Qui était Viktor Hartmann ?

La version originale pour piano des Tableaux d’une exposition, cycle composé par Moussorgski pendant l’été 1874, est dédiée à Vladimir Stassov, journaliste russe qui eut l’idée de réunir cinq musiciens sous le terme générique de « groupe des Cinq ». C’est également Stassov qui reçut de Berlioz, en 1862, le manuscrit original du Te Deum, créé sept ans plus tôt à Saint-Eustache, à charge pour lui de le remettre à la Bibliothèque impériale de Saint-Pétersbourg. Personnage-clef de la vie musicale russe de cette époque, Vladimir Stassov fut à l’origine de la rencontre entre Moussorgski et le peintre et architecte Viktor Hartmann, né en 1834. Cette rencontre eut lieu en 1870, mais l’amitié qui lia le journaliste, le peintre et les cinq musiciens fut de courte durée car Hartmann mourut d’une rupture d’anévrisme en 1873.

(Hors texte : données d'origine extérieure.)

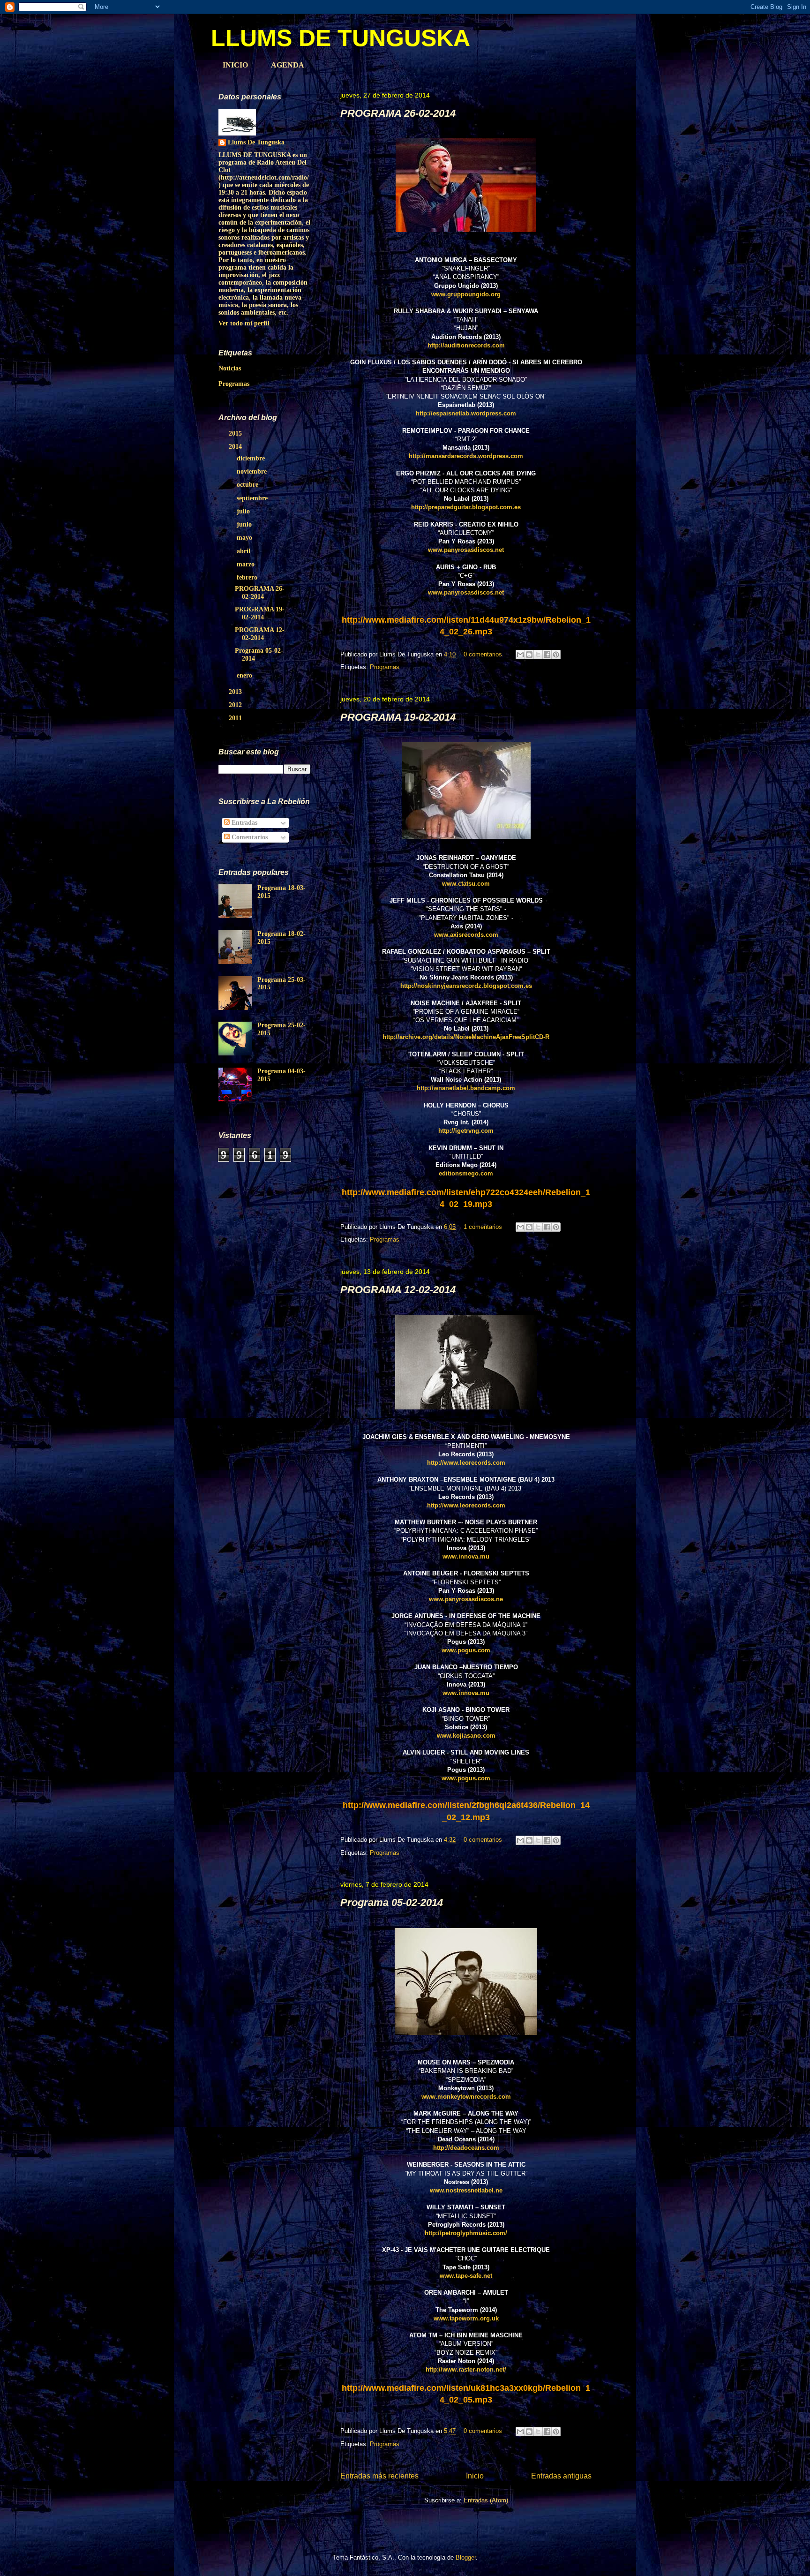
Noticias (229, 368)
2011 (236, 718)
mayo (245, 537)
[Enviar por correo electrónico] (520, 654)
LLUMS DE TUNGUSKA (340, 38)
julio (244, 511)
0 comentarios (483, 654)
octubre (248, 484)
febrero (248, 577)
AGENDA (287, 65)
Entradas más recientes (379, 2476)
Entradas (243, 822)
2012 (236, 704)
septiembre (253, 498)
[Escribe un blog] (529, 654)
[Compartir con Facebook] (547, 654)
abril (244, 551)
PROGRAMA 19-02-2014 (398, 717)
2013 (236, 691)
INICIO (235, 65)
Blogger (466, 2557)
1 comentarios (483, 1226)
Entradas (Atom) (486, 2500)
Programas (384, 666)
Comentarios (249, 837)
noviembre (253, 471)
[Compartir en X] (538, 654)
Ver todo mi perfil (244, 323)
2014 (236, 446)
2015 (236, 433)
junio (245, 524)
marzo (246, 564)
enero (245, 675)
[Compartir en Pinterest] (556, 654)
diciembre (252, 458)
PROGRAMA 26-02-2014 (398, 113)
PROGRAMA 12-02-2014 (398, 1290)
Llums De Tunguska (256, 142)
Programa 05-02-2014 (391, 1902)
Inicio (475, 2476)
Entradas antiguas (561, 2476)
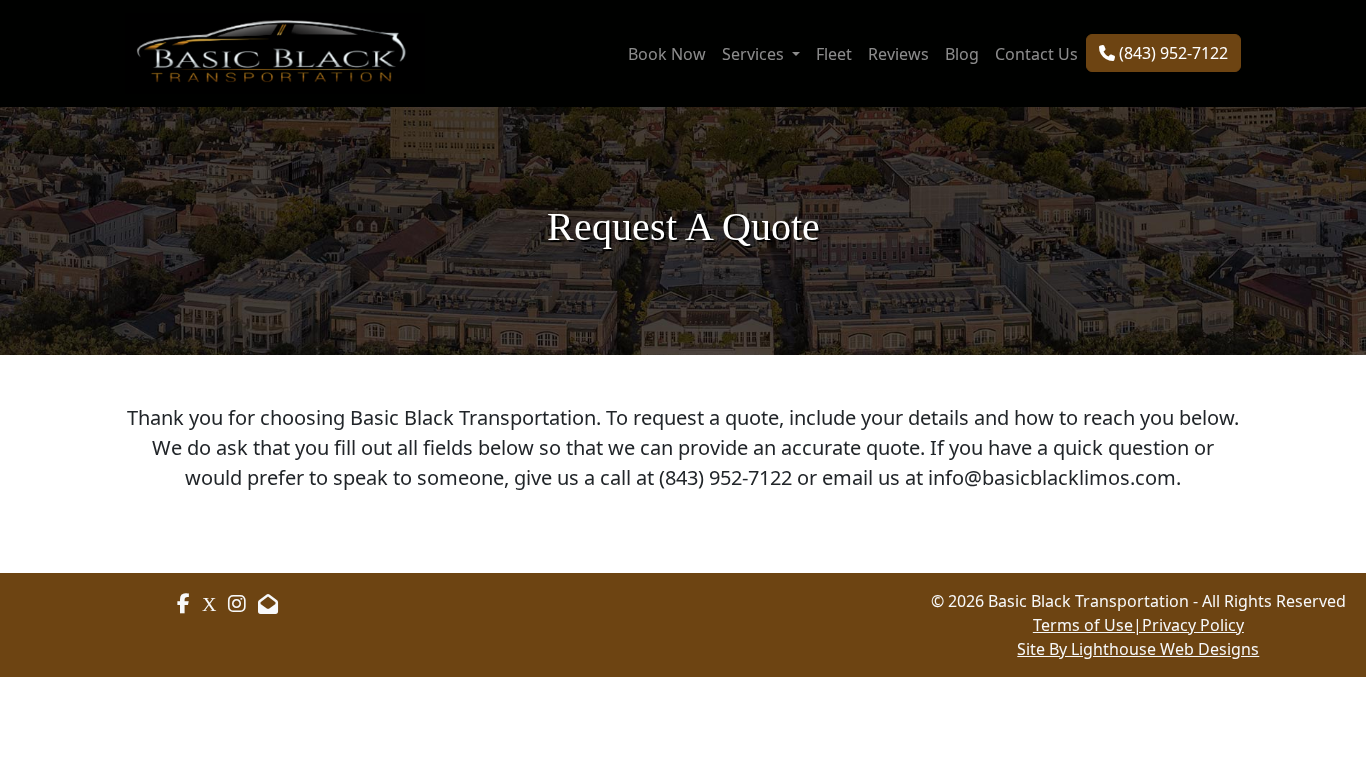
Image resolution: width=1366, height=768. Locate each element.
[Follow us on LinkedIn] (237, 603)
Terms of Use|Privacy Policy (1138, 625)
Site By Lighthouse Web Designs (1138, 649)
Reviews (898, 54)
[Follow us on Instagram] (209, 603)
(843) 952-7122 (1171, 53)
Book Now (667, 54)
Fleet (834, 54)
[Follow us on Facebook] (183, 605)
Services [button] (755, 54)
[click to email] (268, 603)
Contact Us (1036, 54)
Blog (962, 54)
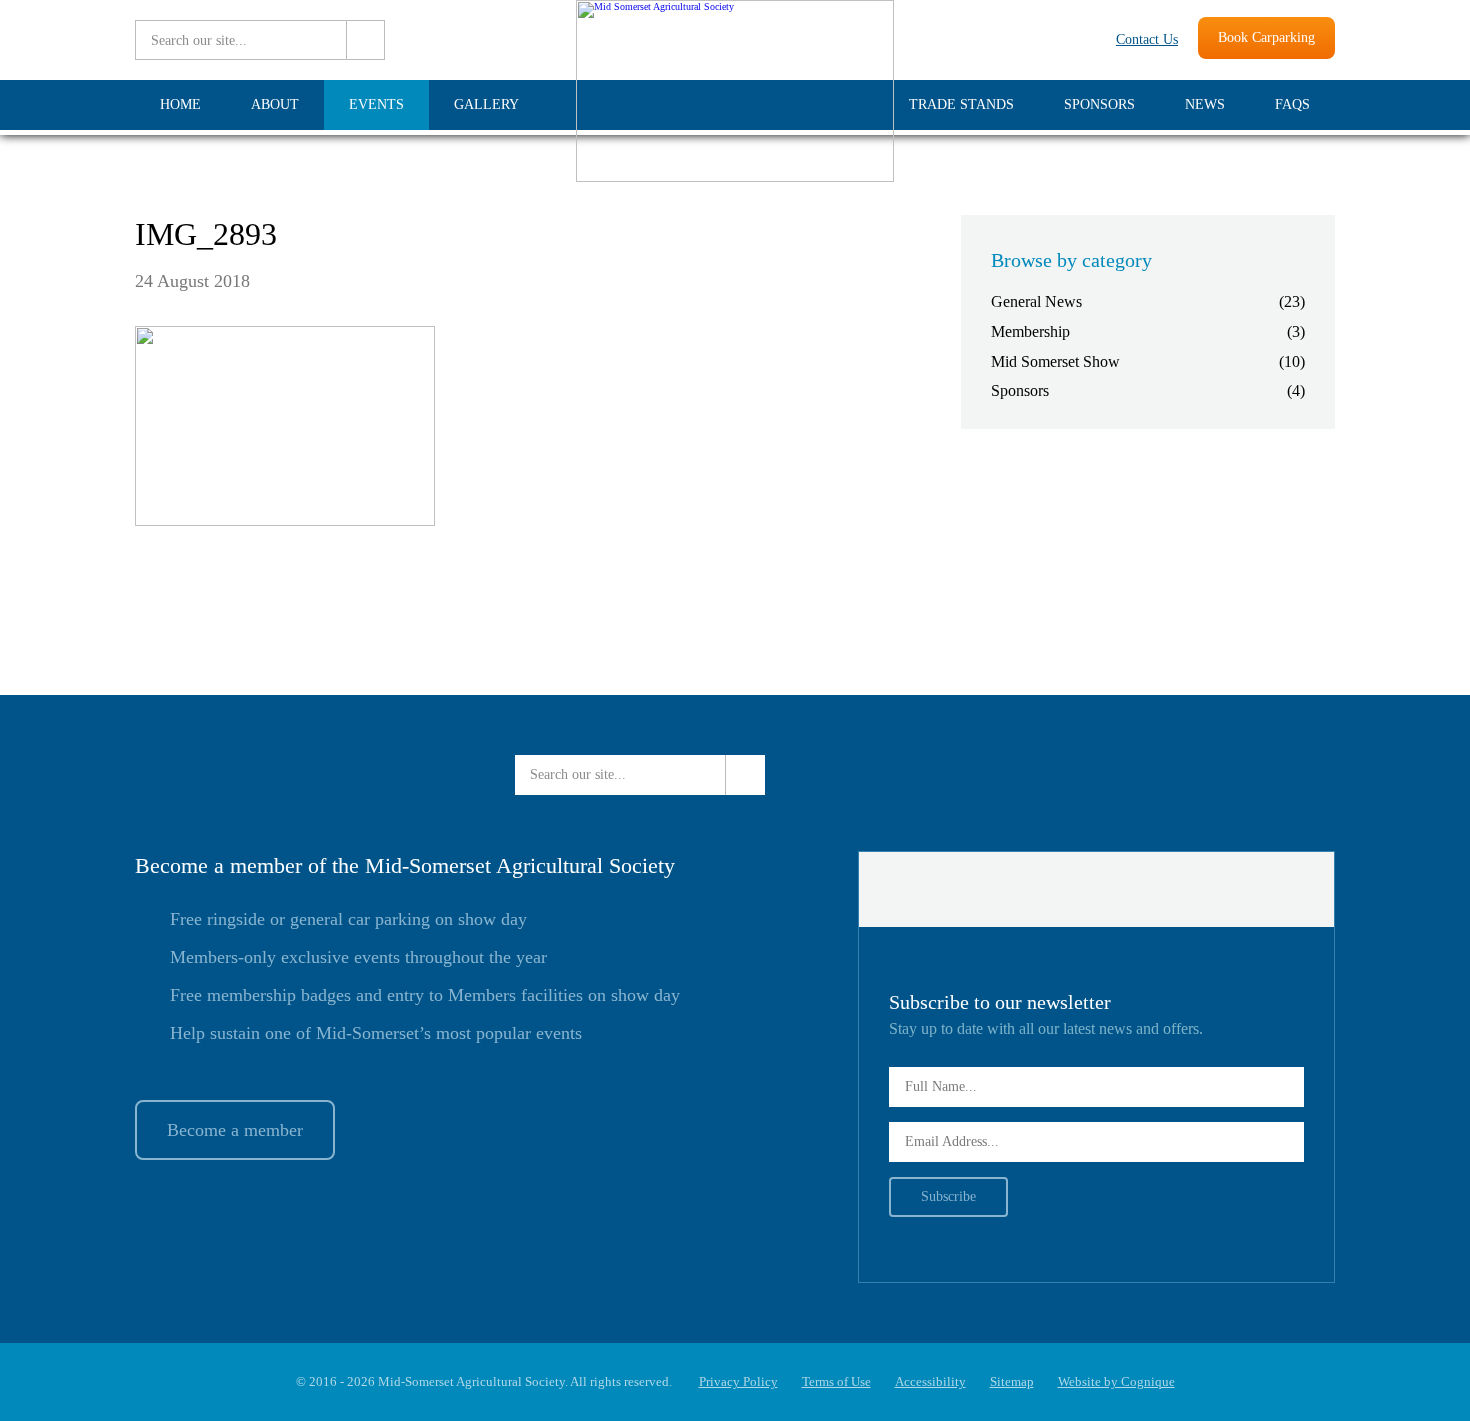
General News (1036, 301)
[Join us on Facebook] (998, 40)
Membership (1030, 331)
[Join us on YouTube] (1035, 40)
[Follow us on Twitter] (965, 40)
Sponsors (1020, 390)
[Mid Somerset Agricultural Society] (735, 178)
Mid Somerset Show (1055, 361)
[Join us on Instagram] (1076, 40)
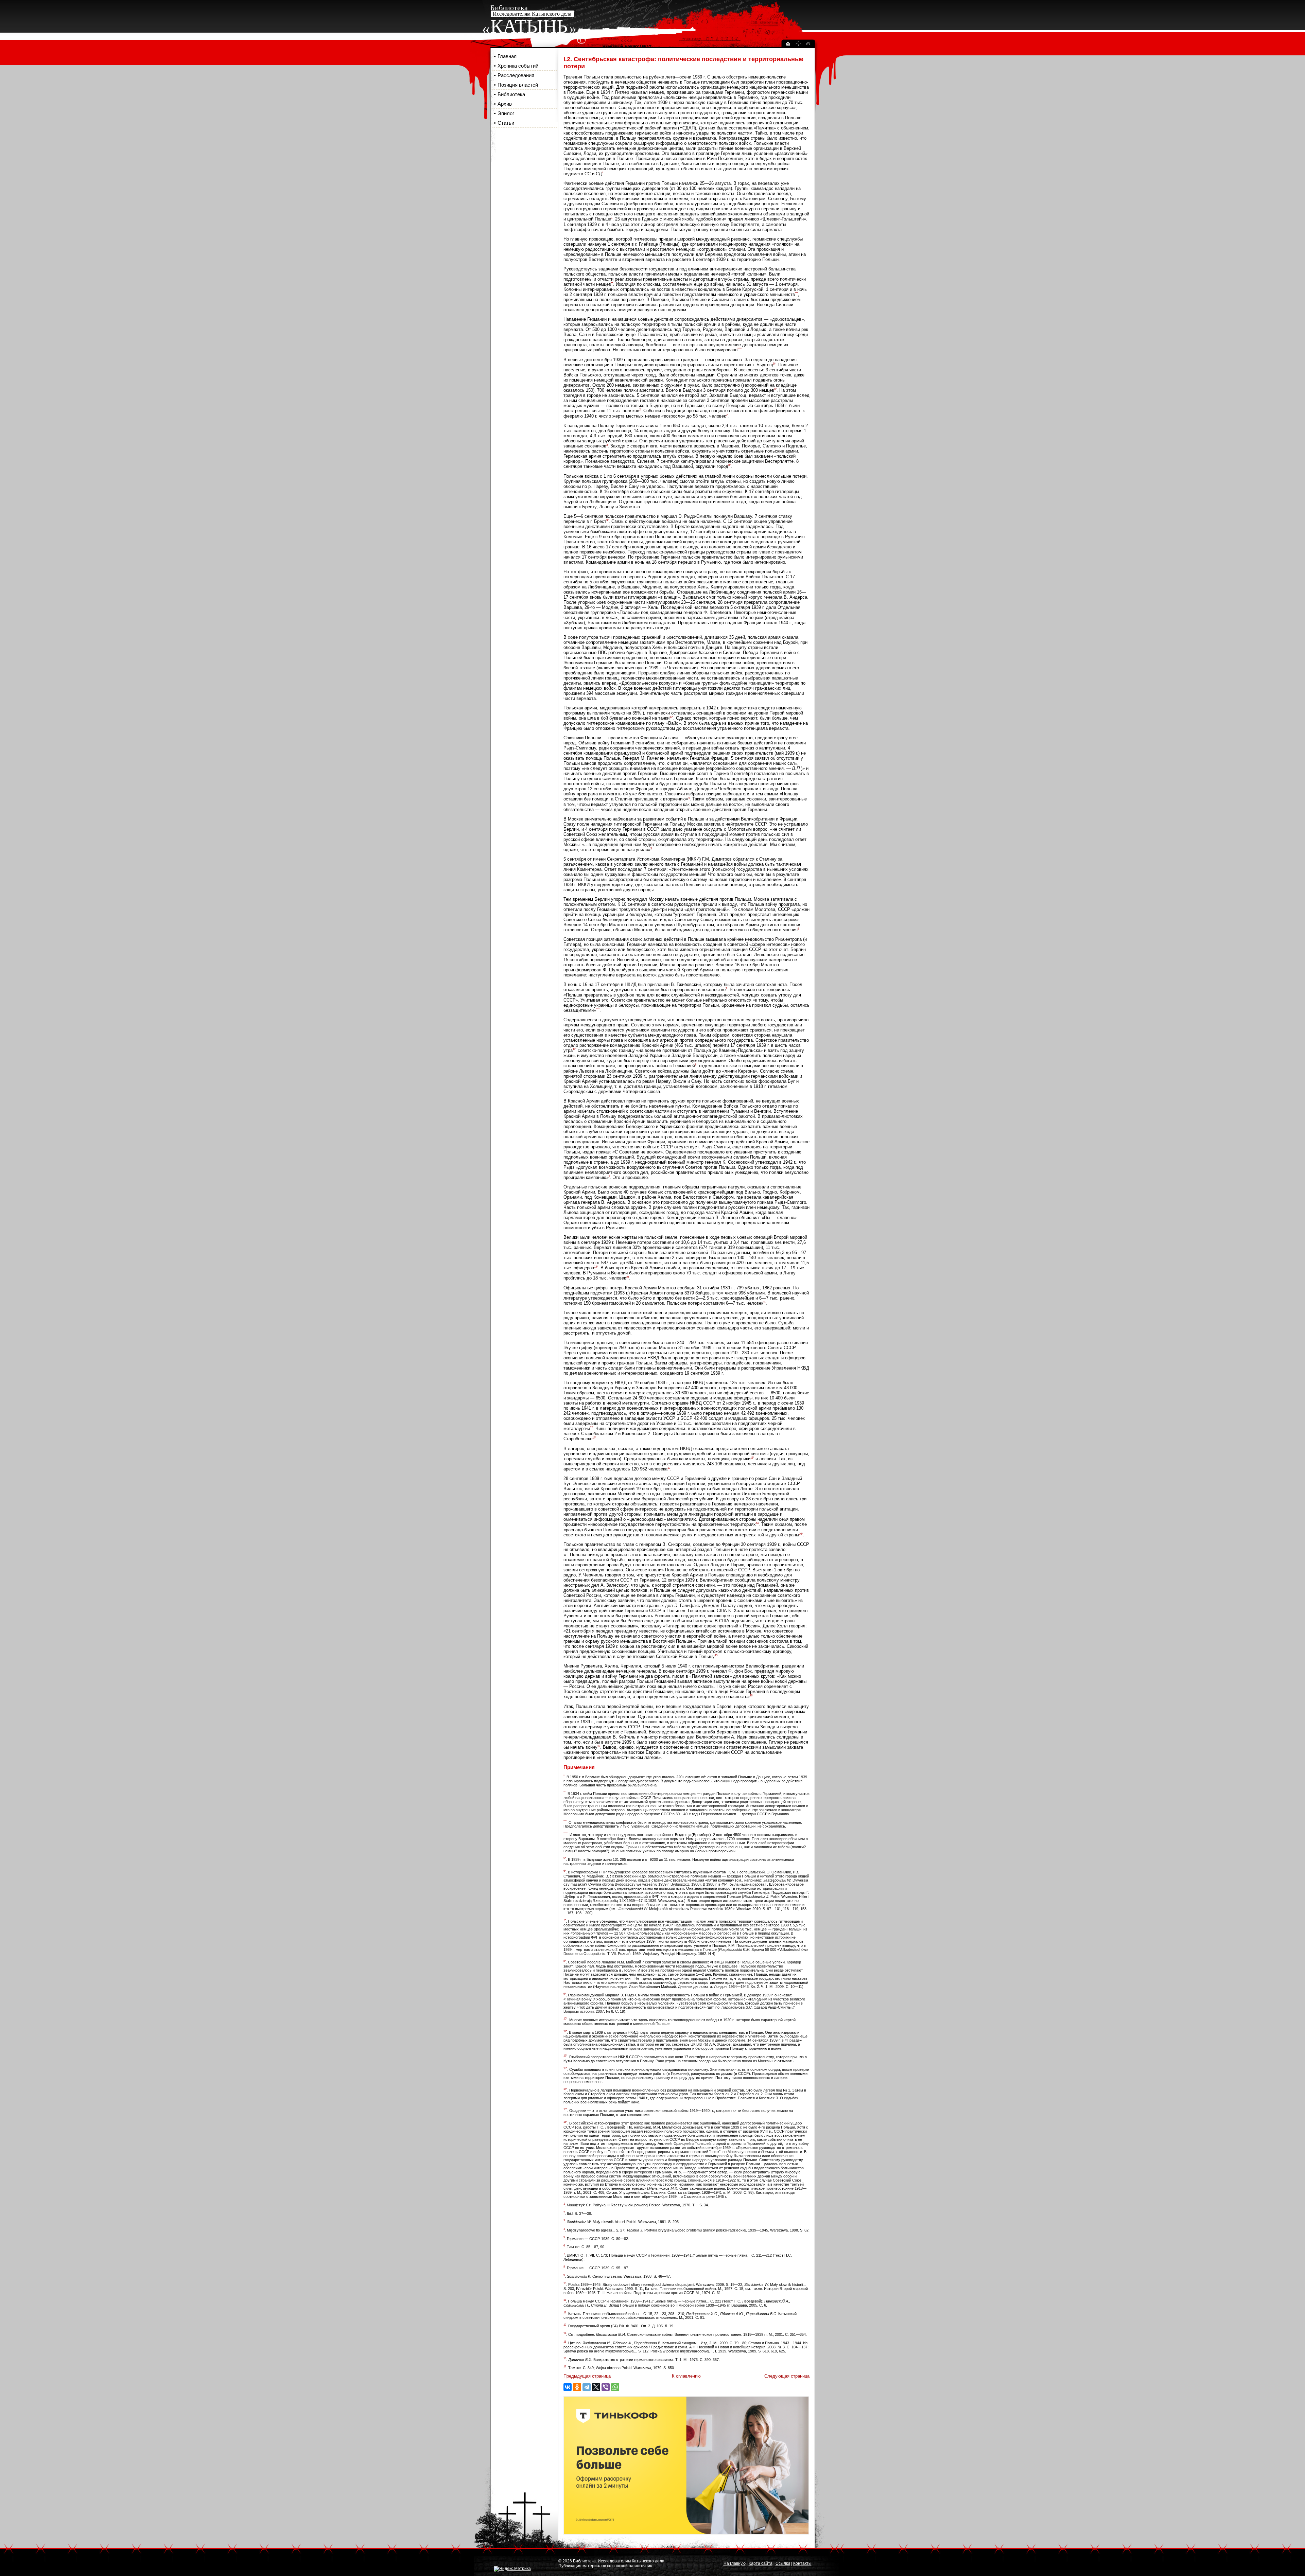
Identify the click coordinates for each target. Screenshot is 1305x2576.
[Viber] (606, 2387)
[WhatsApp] (615, 2387)
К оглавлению (686, 2376)
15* (752, 1457)
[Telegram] (586, 2387)
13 (668, 1467)
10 (627, 1276)
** (612, 283)
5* (774, 363)
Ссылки (783, 2563)
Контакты (802, 2563)
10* (671, 717)
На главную (735, 2563)
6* (775, 389)
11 (764, 1302)
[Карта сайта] (798, 44)
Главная (507, 56)
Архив (505, 104)
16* (801, 1533)
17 (598, 1746)
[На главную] (787, 44)
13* (596, 1266)
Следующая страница (787, 2376)
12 (591, 1427)
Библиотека (511, 94)
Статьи (506, 123)
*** (796, 293)
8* (729, 465)
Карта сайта (760, 2563)
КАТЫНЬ (529, 26)
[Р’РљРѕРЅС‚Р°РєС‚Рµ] (567, 2387)
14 (757, 1523)
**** (739, 348)
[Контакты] (808, 44)
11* (597, 1009)
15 (716, 1655)
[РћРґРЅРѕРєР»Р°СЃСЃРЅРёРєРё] (577, 2387)
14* (594, 1437)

Cette nouvelle ébranla Saint-Pétersbourg au point qu’une exposition de 400 œuvres de l’artiste fut organisée à l’Académie des beaux-arts. Moussorgski avait acquis plusieurs toiles et dessins d’Hartmann, et bien sûr les prêta à l’occasion de cette exposition, qui fut aussi pour lui le point de départ de ses Tableaux. Lesquels, comme on le sait, évoquent dix œuvres, mais sans céder à la tentation naïve de la description ; il faut y voir et y entendre plutôt un ensemble de pages contrastées, juxtaposées avec fantaisie à la manière d’un cycle schumannien*, et reliées entre elles par une épisodique Promenade (« On voit ma physionomie dans les intermèdes », disait plaisamment Moussorgski), comme s’il s’agissait, cette fois, d’un wanderer héritier de Schubert vagabondant d’une étape à l’autre de son voyage, fût-il clos ou imaginaire.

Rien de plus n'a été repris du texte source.